### Exercise prompt
Render the items from their first line through the line containing "coord(1293,230)" as a Markdown table with the columns Row and Line, numbering each row and skipping blank lines. Leave the pictures out of the table.

### Provided data
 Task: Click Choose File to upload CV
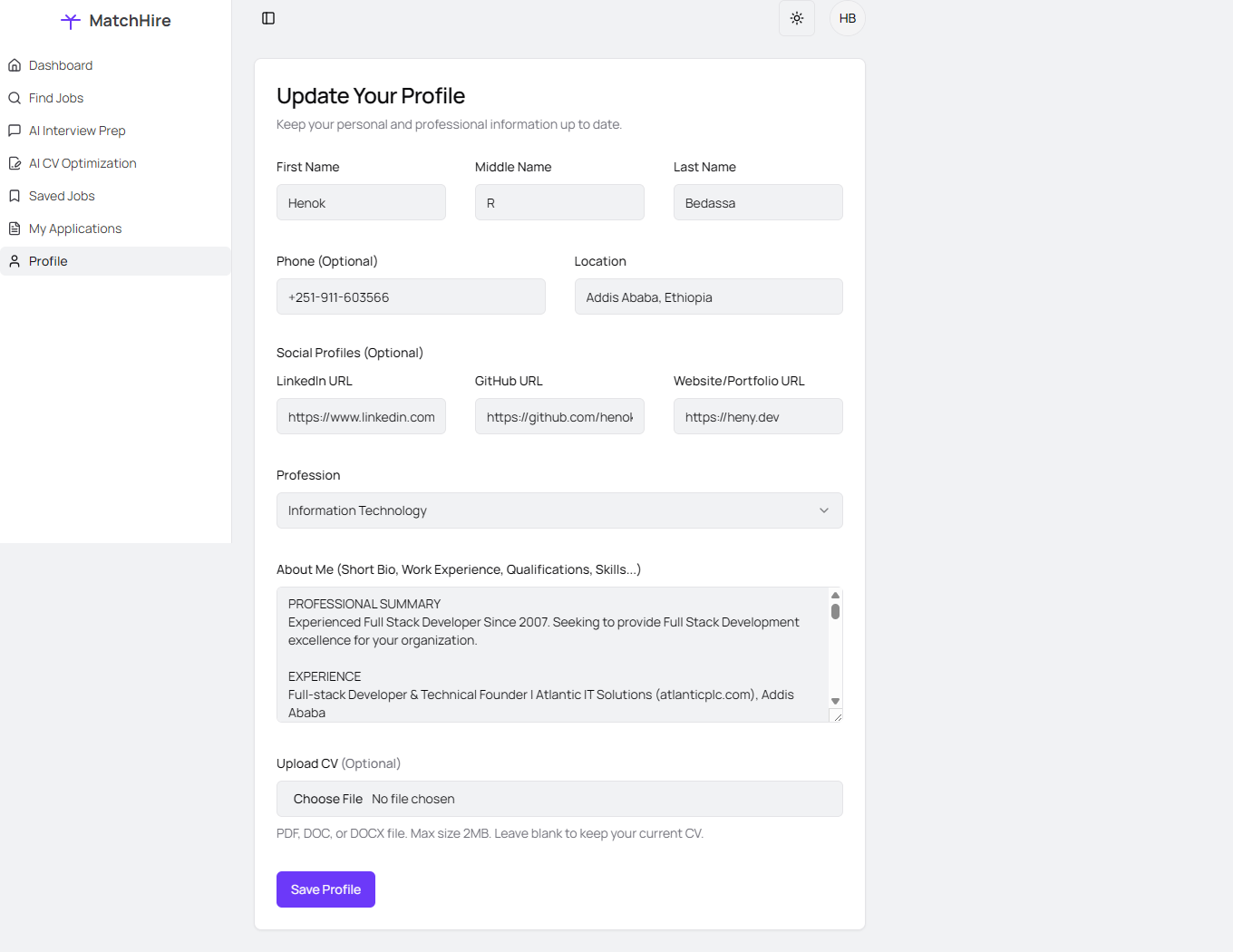tap(328, 799)
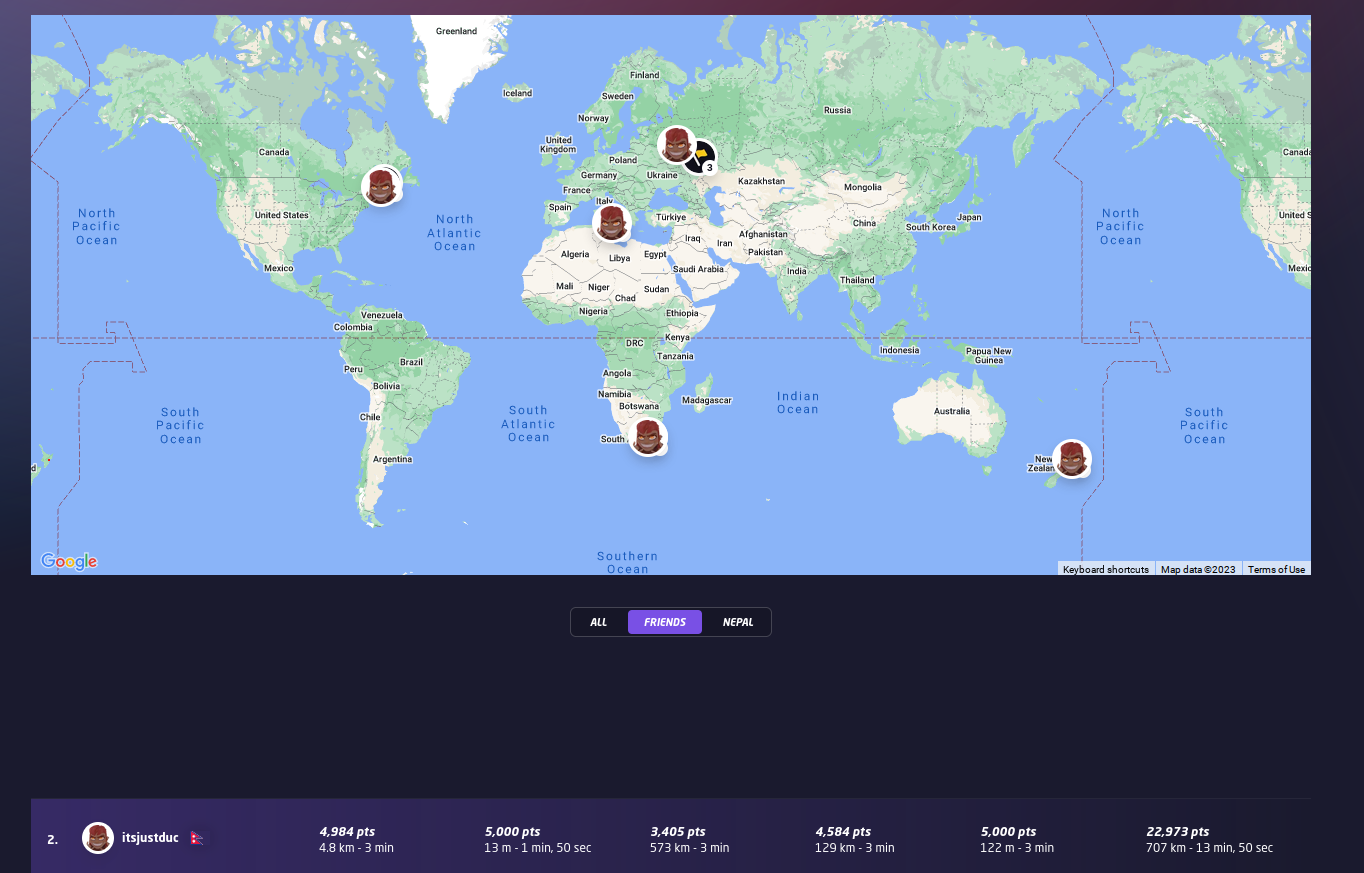
Task: Click the Google logo on the map
Action: [68, 561]
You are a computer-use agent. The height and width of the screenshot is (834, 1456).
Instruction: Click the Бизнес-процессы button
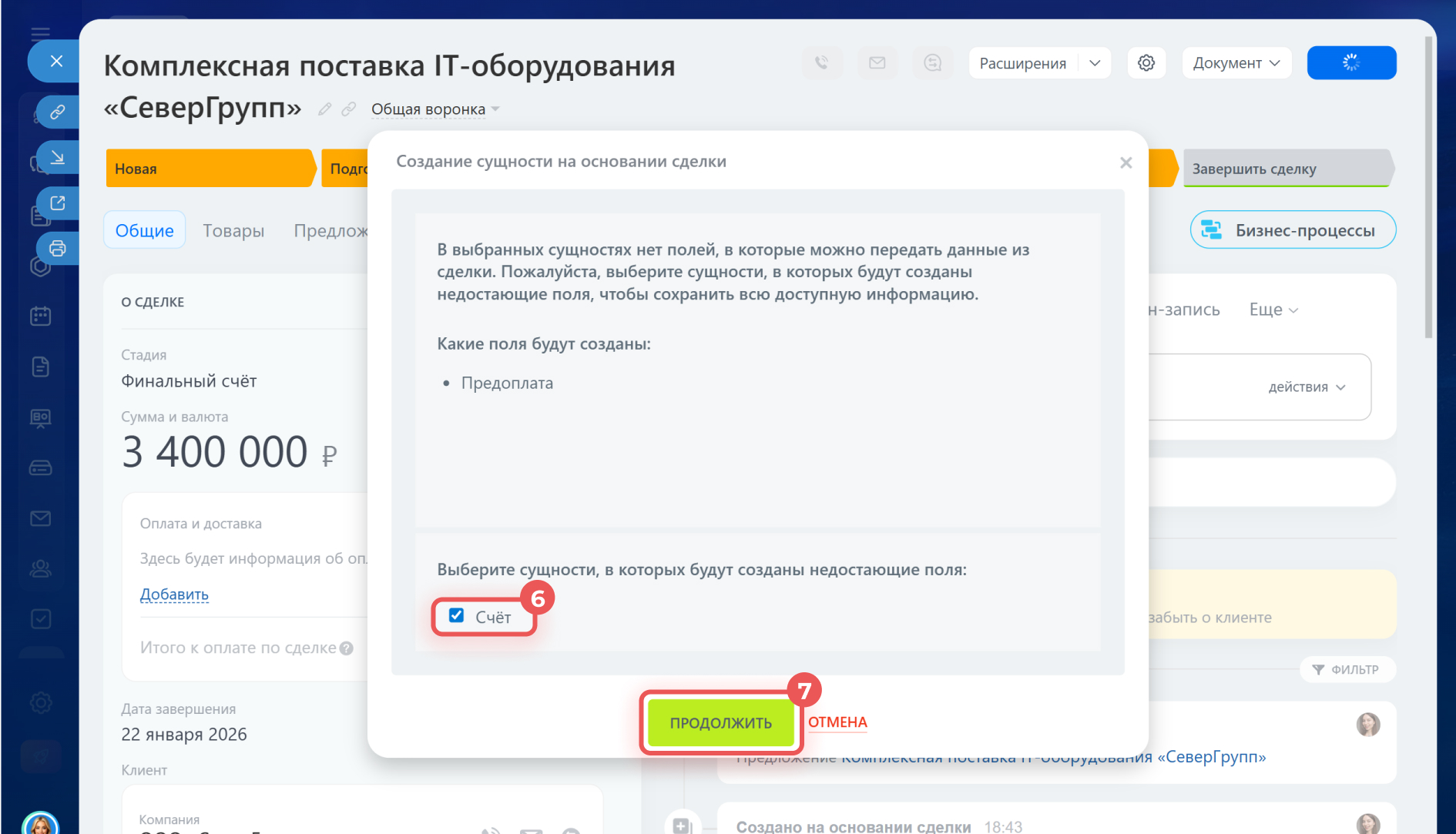coord(1293,230)
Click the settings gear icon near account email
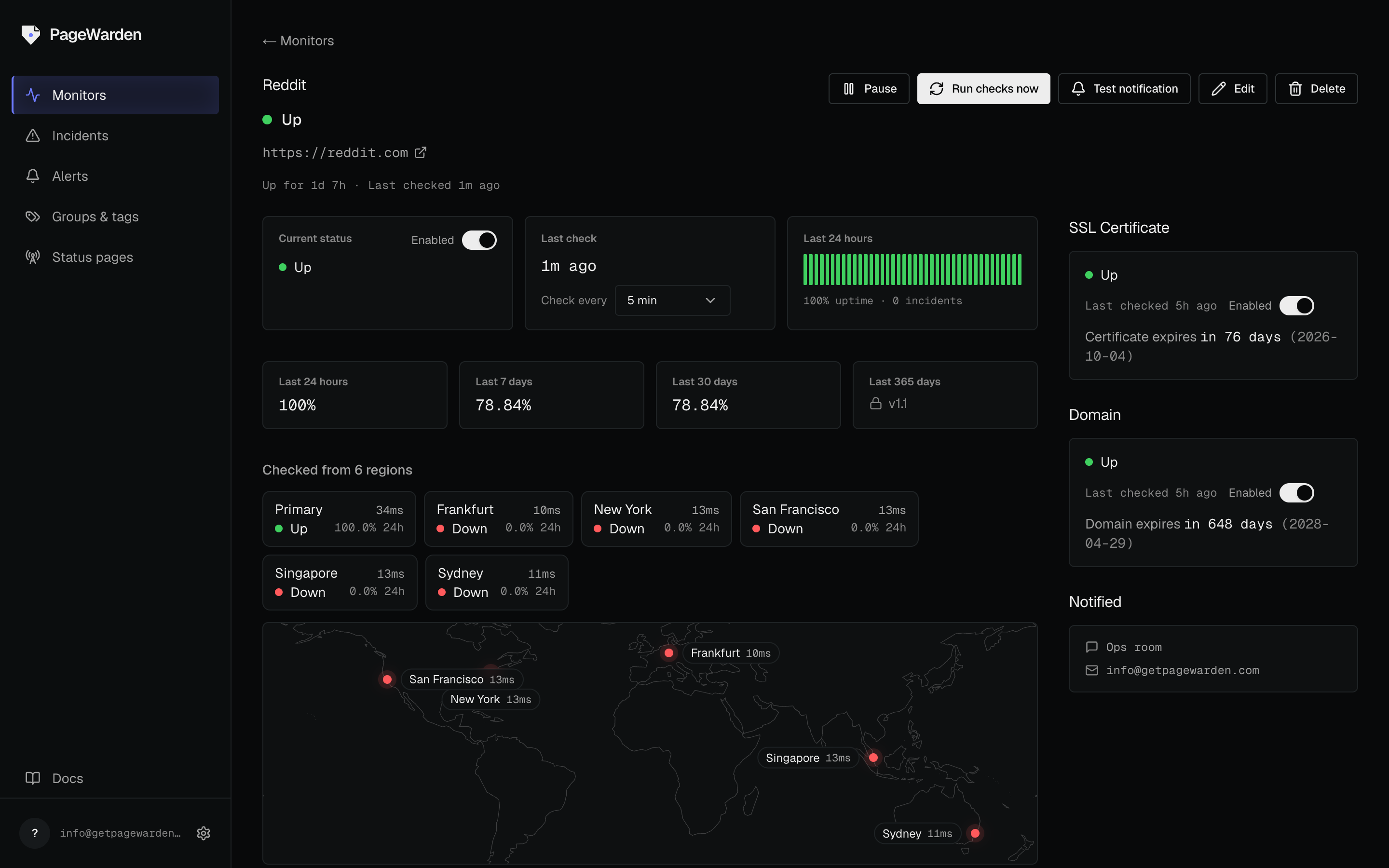1389x868 pixels. 203,833
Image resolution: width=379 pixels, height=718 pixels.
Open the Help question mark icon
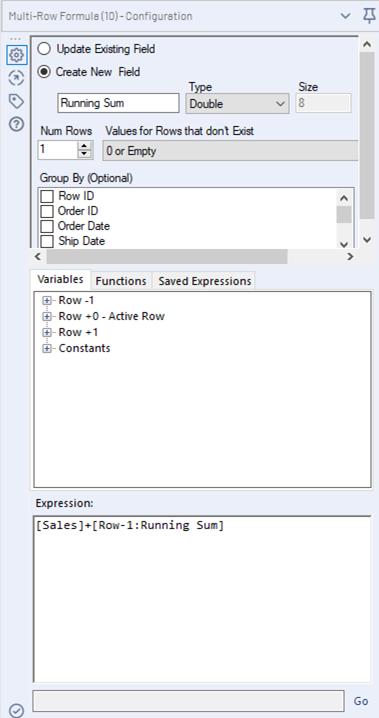point(16,124)
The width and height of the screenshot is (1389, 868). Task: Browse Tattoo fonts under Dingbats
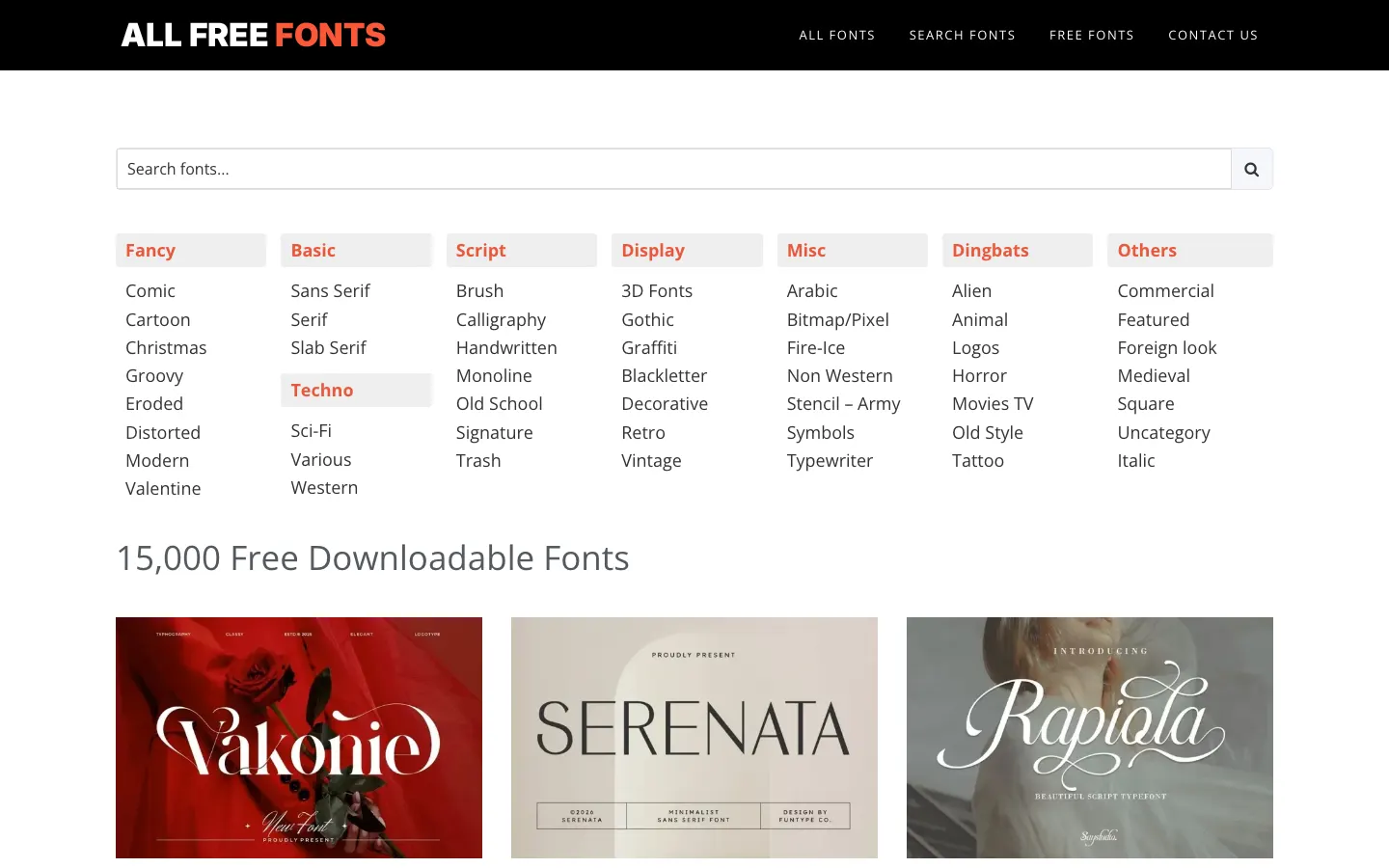977,460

### Answer in full
| Row | Line |
|---|---|
| 1 |  Task: Click Choose File to upload CV |
| 2 | tap(328, 799) |
| 3 | Task: Click the Google logo on the map |
| 4 | Action: [68, 561] |
| 5 | You are a computer-use agent. The height and width of the screenshot is (834, 1456). |
| 6 | Instruction: Click the Бизнес-процессы button |
| 7 | coord(1293,230) |